Stored items:
───

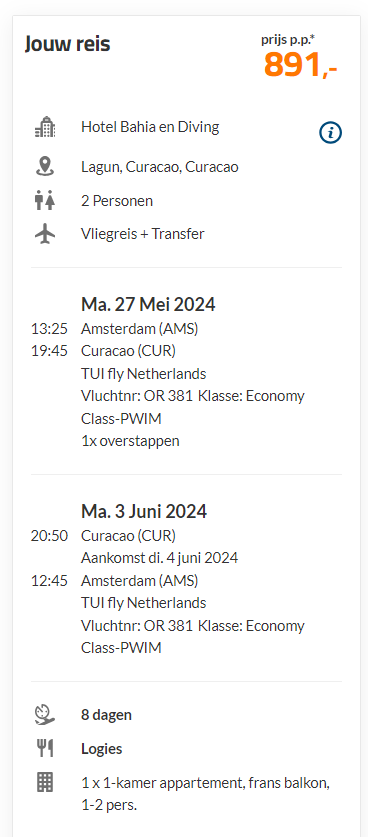Click the Jouw reis heading
The height and width of the screenshot is (837, 368).
pos(67,44)
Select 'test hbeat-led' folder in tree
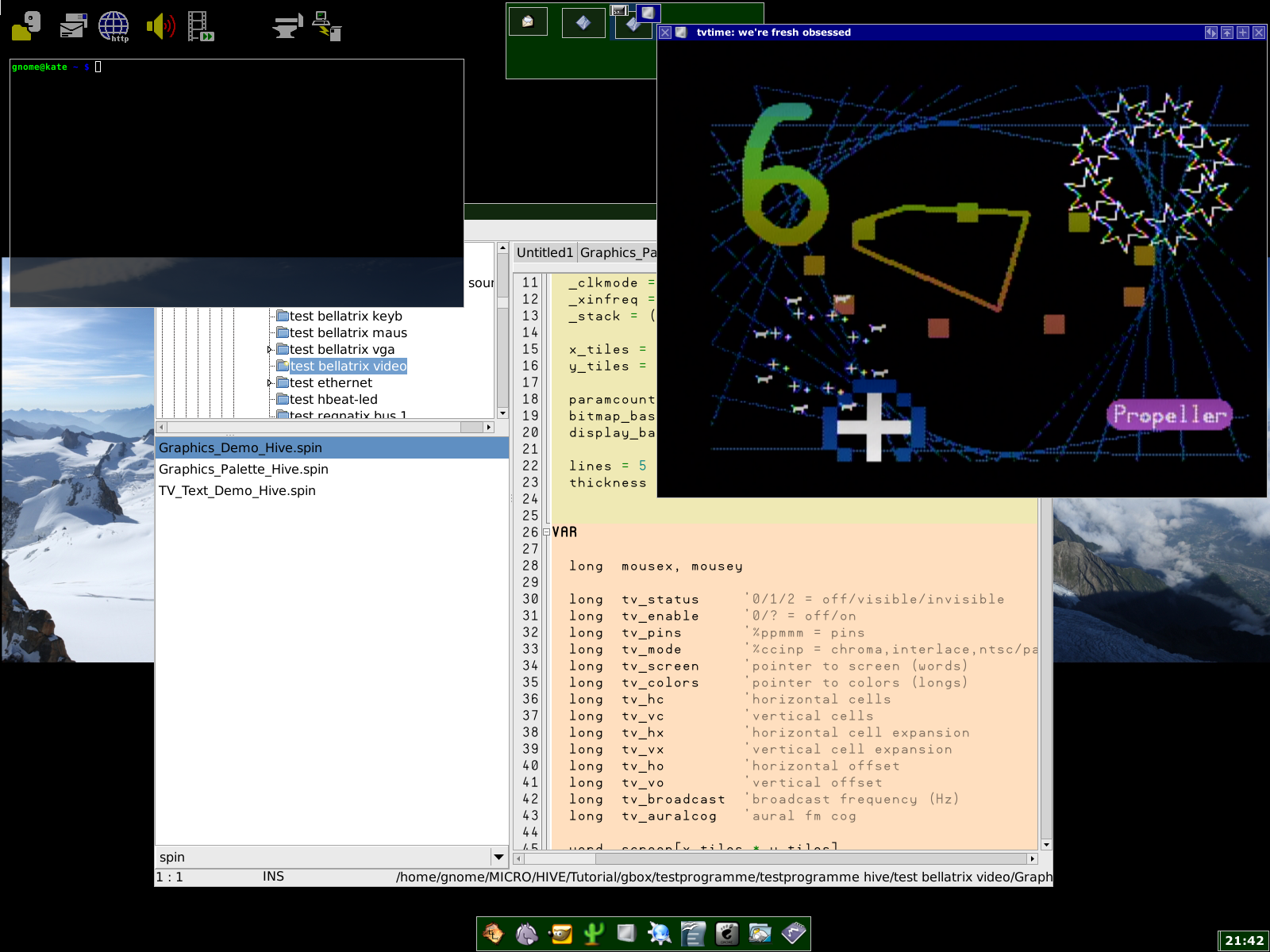The image size is (1270, 952). (x=333, y=399)
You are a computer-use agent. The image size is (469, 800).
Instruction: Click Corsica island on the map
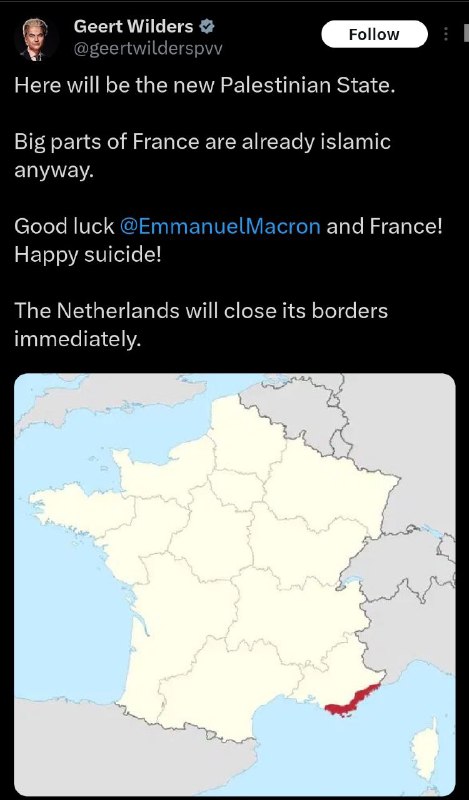pyautogui.click(x=426, y=751)
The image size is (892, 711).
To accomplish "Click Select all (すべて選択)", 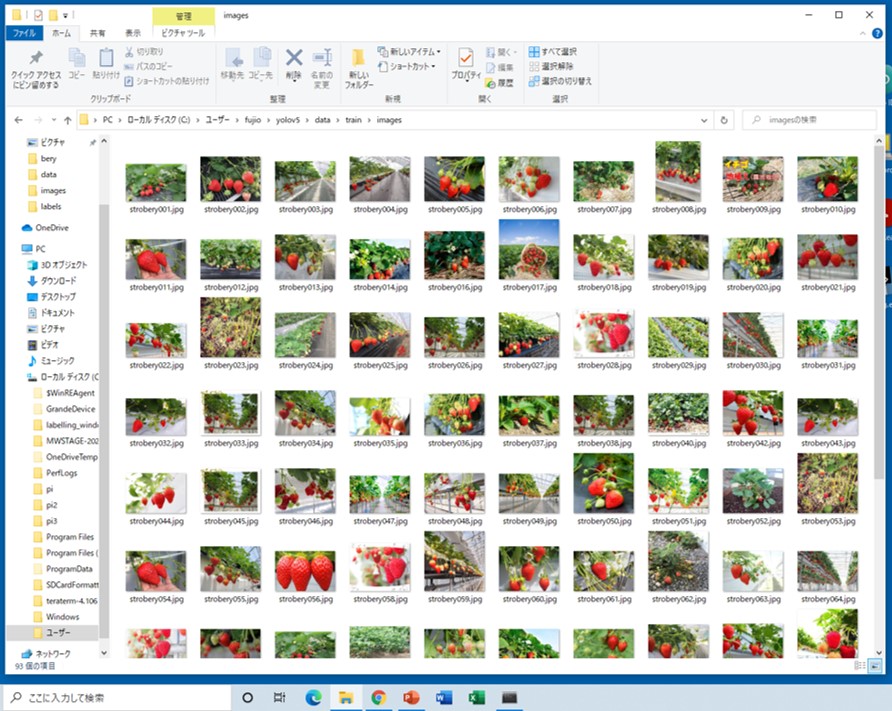I will 553,51.
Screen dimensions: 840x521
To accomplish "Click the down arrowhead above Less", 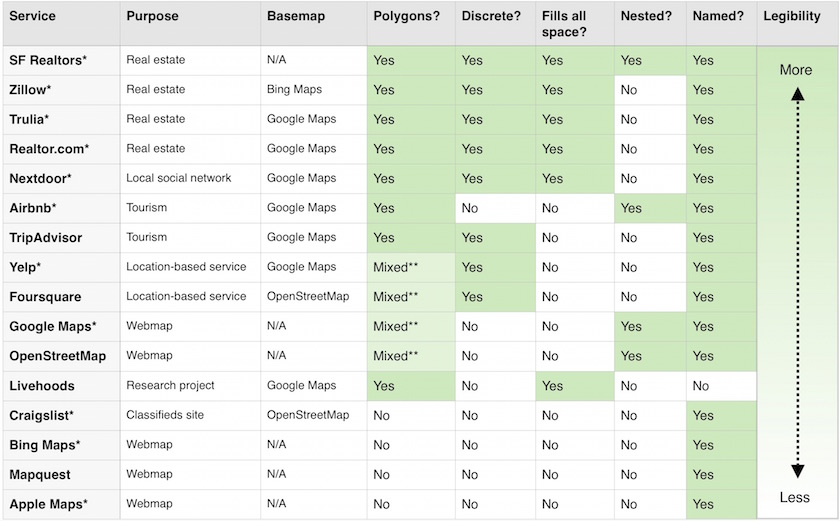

───

Would you output the lines above from the line holding "Select 'test hbeat-led' folder in tree" up to and including the line holding "The image size is (892, 711).", exactly and only those, with no pictures?

Select 'test hbeat-led' folder in tree
The image size is (1270, 952). (x=333, y=399)
You are a computer-use agent. The image size is (469, 800).
Instruction: Click Corsica island on the map
pyautogui.click(x=426, y=751)
The image size is (892, 711).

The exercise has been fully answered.